Data excerpts

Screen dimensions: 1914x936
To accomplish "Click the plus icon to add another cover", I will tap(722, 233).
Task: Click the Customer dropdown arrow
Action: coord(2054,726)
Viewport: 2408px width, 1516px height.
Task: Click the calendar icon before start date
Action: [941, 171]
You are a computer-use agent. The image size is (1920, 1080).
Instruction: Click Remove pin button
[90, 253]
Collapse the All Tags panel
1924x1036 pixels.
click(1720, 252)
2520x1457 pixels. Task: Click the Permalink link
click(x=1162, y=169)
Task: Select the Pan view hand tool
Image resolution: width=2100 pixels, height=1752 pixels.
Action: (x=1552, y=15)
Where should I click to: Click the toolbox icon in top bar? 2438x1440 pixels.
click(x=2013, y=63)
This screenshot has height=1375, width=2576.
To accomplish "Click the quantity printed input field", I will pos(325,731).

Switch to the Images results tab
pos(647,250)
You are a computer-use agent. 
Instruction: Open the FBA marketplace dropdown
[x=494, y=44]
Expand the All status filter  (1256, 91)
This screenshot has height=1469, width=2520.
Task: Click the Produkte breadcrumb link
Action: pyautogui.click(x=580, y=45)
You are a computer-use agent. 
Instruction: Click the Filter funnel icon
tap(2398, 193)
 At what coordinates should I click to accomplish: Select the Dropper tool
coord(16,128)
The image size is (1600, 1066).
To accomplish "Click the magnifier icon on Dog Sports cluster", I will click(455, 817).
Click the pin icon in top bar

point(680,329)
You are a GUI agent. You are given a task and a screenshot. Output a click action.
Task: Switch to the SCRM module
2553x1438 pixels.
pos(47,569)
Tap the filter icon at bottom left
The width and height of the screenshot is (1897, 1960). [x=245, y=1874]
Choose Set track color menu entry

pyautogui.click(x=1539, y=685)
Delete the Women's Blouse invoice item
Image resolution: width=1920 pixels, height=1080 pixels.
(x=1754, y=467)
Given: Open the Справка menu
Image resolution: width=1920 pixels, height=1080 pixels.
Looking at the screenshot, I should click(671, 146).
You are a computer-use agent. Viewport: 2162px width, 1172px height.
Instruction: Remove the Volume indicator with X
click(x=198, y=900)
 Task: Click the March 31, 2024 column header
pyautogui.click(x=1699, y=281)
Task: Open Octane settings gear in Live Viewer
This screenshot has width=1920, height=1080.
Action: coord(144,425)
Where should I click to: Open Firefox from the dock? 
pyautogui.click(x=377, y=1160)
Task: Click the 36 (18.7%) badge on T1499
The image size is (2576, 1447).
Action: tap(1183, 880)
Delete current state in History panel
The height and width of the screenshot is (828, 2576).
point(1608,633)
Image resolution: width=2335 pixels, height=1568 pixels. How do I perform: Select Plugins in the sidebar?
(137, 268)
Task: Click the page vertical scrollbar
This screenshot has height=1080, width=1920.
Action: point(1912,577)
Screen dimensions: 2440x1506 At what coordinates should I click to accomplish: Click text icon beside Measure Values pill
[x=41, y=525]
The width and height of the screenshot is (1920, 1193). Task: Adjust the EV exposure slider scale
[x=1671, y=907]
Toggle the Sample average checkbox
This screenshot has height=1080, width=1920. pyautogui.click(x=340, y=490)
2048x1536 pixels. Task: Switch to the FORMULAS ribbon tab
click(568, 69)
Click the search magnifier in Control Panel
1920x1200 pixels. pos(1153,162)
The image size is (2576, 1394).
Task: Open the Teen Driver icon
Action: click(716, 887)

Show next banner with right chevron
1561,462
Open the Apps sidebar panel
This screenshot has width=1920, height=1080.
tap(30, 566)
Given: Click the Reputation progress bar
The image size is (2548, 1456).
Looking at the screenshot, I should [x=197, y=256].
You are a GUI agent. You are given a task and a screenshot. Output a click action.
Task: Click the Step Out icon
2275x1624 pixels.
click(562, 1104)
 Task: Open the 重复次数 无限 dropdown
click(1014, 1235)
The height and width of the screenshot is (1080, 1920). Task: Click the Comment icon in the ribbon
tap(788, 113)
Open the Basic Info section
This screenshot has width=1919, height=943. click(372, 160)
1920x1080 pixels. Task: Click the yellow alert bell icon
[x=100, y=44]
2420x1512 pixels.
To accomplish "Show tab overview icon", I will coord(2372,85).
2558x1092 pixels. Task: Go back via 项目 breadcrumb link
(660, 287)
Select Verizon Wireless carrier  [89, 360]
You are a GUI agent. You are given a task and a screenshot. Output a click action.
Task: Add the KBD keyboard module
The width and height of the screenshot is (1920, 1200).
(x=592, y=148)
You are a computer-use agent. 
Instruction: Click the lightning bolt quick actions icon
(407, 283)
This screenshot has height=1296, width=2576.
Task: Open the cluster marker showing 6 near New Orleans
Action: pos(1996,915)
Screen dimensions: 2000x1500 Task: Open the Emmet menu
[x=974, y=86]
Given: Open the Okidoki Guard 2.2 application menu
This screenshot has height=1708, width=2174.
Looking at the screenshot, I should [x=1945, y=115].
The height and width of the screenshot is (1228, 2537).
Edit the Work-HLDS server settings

**Directions for this task**
All of the data above should be transcribed exactly.

**Answer to this task**
Screen dimensions: 1914x936
To accomplish "Click the plus icon to add another cover", I will tap(722, 233).
Task: Click the Customer dropdown arrow
Action: coord(2054,726)
Viewport: 2408px width, 1516px height.
Task: Click the calendar icon before start date
Action: [941, 171]
You are a computer-use agent. The image size is (1920, 1080).
Instruction: Click Remove pin button
[90, 253]
Collapse the All Tags panel
1924x1036 pixels.
click(1720, 252)
2520x1457 pixels. Task: Click the Permalink link
click(x=1162, y=169)
Task: Select the Pan view hand tool
Image resolution: width=2100 pixels, height=1752 pixels.
Action: (x=1552, y=15)
Where should I click to: Click the toolbox icon in top bar? 2438x1440 pixels.
click(x=2013, y=63)
This screenshot has height=1375, width=2576.
To accomplish "Click the quantity printed input field", I will pos(325,731).

Switch to the Images results tab
pos(647,250)
You are a computer-use agent. 
Instruction: Open the FBA marketplace dropdown
[x=494, y=44]
Expand the All status filter  (1256, 91)
This screenshot has height=1469, width=2520.
Task: Click the Produkte breadcrumb link
Action: pyautogui.click(x=580, y=45)
You are a computer-use agent. 
Instruction: Click the Filter funnel icon
tap(2398, 193)
 At what coordinates should I click to accomplish: Select the Dropper tool
coord(16,128)
The image size is (1600, 1066).
To accomplish "Click the magnifier icon on Dog Sports cluster", I will click(455, 817).
Click the pin icon in top bar

point(680,329)
You are a GUI agent. You are given a task and a screenshot. Output a click action.
Task: Switch to the SCRM module
2553x1438 pixels.
pos(47,569)
Tap the filter icon at bottom left
The width and height of the screenshot is (1897, 1960). [x=245, y=1874]
Choose Set track color menu entry

pyautogui.click(x=1539, y=685)
Delete the Women's Blouse invoice item
Image resolution: width=1920 pixels, height=1080 pixels.
(x=1754, y=467)
Given: Open the Справка menu
Image resolution: width=1920 pixels, height=1080 pixels.
Looking at the screenshot, I should click(671, 146).
You are a computer-use agent. Viewport: 2162px width, 1172px height.
Instruction: Remove the Volume indicator with X
click(x=198, y=900)
 Task: Click the March 31, 2024 column header
pyautogui.click(x=1699, y=281)
Task: Open Octane settings gear in Live Viewer
This screenshot has width=1920, height=1080.
Action: coord(144,425)
Where should I click to: Open Firefox from the dock? 
pyautogui.click(x=377, y=1160)
Task: Click the 36 (18.7%) badge on T1499
The image size is (2576, 1447).
Action: tap(1183, 880)
Delete current state in History panel
The height and width of the screenshot is (828, 2576).
point(1608,633)
Image resolution: width=2335 pixels, height=1568 pixels. How do I perform: Select Plugins in the sidebar?
(137, 268)
Task: Click the page vertical scrollbar
This screenshot has height=1080, width=1920.
Action: point(1912,577)
Screen dimensions: 2440x1506 At what coordinates should I click to accomplish: Click text icon beside Measure Values pill
[x=41, y=525]
The width and height of the screenshot is (1920, 1193). Task: Adjust the EV exposure slider scale
[x=1671, y=907]
Toggle the Sample average checkbox
This screenshot has height=1080, width=1920. pyautogui.click(x=340, y=490)
2048x1536 pixels. Task: Switch to the FORMULAS ribbon tab
click(568, 69)
Click the search magnifier in Control Panel
1920x1200 pixels. pos(1153,162)
The image size is (2576, 1394).
Task: Open the Teen Driver icon
Action: click(716, 887)

Show next banner with right chevron
1561,462
Open the Apps sidebar panel
This screenshot has width=1920, height=1080.
tap(30, 566)
Given: Click the Reputation progress bar
The image size is (2548, 1456).
Looking at the screenshot, I should [x=197, y=256].
You are a GUI agent. You are given a task and a screenshot. Output a click action.
Task: Click the Step Out icon
2275x1624 pixels.
click(562, 1104)
 Task: Open the 重复次数 无限 dropdown
click(1014, 1235)
The height and width of the screenshot is (1080, 1920). Task: Click the Comment icon in the ribbon
tap(788, 113)
Open the Basic Info section
This screenshot has width=1919, height=943. click(372, 160)
1920x1080 pixels. Task: Click the yellow alert bell icon
[x=100, y=44]
2420x1512 pixels.
To accomplish "Show tab overview icon", I will coord(2372,85).
2558x1092 pixels. Task: Go back via 项目 breadcrumb link
(660, 287)
Select Verizon Wireless carrier  [89, 360]
You are a GUI agent. You are given a task and a screenshot. Output a click action.
Task: Add the KBD keyboard module
The width and height of the screenshot is (1920, 1200).
(x=592, y=148)
You are a computer-use agent. 
Instruction: Click the lightning bolt quick actions icon
(407, 283)
This screenshot has height=1296, width=2576.
Task: Open the cluster marker showing 6 near New Orleans
Action: pos(1996,915)
Screen dimensions: 2000x1500 Task: Open the Emmet menu
[x=974, y=86]
Given: Open the Okidoki Guard 2.2 application menu
This screenshot has height=1708, width=2174.
Looking at the screenshot, I should [x=1945, y=115].
The height and width of the screenshot is (1228, 2537).
Edit the Work-HLDS server settings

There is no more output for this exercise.